An experimental computer chip called Ice River can reuse the energy put into it, researchers say.

A regular computer chip cannot reuse energy. All the electrical energy it draws to perform computations immediately becomes useless heat. Your phone or laptop will “use energy once and then throw it away,” says Michael Frank, a scientist at Vaire Computing, the London company where the new test chip was made. When your device is working hard, you can feel the warmth of all that wasted energy.

In data centers, large amounts of water and hardworking fans keep computers from overheating. AI demands powerful computer chips that draw more electricity than those in the past. As the technology proliferates, the environmental and energy costs of computing keep on rising.

The new chip, tested in August, drew around 30 percent less energy than a regular chip performing the same computation. The system was reusing a portion of its electrical energy instead of wasting it as heat. “This is quite exciting,” says Aatmesh Shrivastava, a computer engineer at Northeastern University in Boston. “We all want a computing system where we can recover energy.”

To develop Ice River, Frank and the team at Vaire reimagined two inefficient features of modern computer chips.

First, chips sold now waste energy by erasing information. A typical chip’s logic — the circuitry and rules that determine the way the chip processes information — only works in one direction. When you do a computation, the original 1s and 0s are erased, generating heat. IceRiver instead uses reversible logic, which allows it to un-compute and get the original information back.

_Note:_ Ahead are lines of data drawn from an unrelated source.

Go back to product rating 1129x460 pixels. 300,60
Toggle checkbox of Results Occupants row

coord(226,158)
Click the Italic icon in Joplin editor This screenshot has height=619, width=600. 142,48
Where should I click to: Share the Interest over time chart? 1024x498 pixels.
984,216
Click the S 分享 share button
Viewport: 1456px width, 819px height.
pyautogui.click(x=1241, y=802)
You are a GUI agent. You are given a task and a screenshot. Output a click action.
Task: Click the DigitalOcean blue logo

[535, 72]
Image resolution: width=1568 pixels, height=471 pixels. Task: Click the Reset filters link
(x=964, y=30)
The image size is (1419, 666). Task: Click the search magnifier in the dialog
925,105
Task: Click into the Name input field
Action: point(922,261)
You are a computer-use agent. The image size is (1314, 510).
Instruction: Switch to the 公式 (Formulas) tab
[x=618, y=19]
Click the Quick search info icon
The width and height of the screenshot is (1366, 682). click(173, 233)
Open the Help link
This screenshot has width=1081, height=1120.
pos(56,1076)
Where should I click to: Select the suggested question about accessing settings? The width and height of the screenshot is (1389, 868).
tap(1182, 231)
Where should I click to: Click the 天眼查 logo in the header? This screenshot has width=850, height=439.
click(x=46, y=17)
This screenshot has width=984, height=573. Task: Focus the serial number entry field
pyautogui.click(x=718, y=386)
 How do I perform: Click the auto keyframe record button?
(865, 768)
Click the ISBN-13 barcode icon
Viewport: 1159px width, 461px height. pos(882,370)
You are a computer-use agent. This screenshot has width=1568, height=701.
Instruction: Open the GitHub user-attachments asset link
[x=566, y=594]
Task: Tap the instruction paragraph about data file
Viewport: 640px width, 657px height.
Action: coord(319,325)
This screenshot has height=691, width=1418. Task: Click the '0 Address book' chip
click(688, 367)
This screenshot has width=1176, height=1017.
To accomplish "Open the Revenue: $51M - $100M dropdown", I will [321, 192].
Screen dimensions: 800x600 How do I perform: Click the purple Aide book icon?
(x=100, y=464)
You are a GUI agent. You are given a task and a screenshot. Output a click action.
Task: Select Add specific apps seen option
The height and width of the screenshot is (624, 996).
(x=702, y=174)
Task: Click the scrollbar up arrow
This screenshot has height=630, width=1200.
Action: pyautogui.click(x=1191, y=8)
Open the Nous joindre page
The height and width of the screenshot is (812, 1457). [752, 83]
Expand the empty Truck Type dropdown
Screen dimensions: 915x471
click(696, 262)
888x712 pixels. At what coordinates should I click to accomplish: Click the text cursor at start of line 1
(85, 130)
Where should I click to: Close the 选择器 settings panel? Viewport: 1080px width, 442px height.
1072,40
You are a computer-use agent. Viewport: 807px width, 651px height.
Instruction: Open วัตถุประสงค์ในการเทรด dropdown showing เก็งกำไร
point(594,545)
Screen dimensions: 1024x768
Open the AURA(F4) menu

This avoids losing heat to erasures.

Second, modern chips waste energy when their voltage rapidly changes. Like a hammer coming down, the power supply slams 1s into 0s or vice versa. This allows for very fast computation, but those rapid changes give off heat.

In contrast, IceRiver uses an approach called adiabatic computing, in which voltages gradually go up and down. “You can think of [the energy] as sloshing back and forth,” Frank says. It’s more like a pendulum than a hammer. The system can partly keep itself going and reuse energy in the next operations. Importantly, the power supply doing all this is housed on the chip itself.

Computer scientists have known since the 1960s that this sort of system was theoretically possible. In the 1990s at MIT, Frank worked on test systems that showed reversible logic working. But Ice River is the first physical chip to combine reversible logic with a pendulum-like power supply on board, he says. With just one or the other, Frank says, you can’t reuse a meaningful amount of energy.

The August test was an important proof of concept. Before that moment, says Vaire cofounder Hannah Earley, “I’ve been sketching [the chip] on paper and [running it] in simulation.” She was thrilled to finally see Ice River work in real life.

Erik DeBenedictis, who runs the computing company Zettaflops in Albuquerque, N. M., says Vaire is “much closer” to a reversible chip that would be useful in the real world than anybody has come before.

However, there’s still a long way to go. “This type of technology will take a long time to become more mainstream,” Shrivastava says. For one thing, adiabatic computing “is a slow process,” he says. Because these chips don’t heat up like usual ones, you can pack them more closely together to make up for the slower speed, but that ups the cost. Vaire will need to find ways to scale up effectively and to reuse even more energy. “They have a challenge ahead of them,” DeBenedictis says.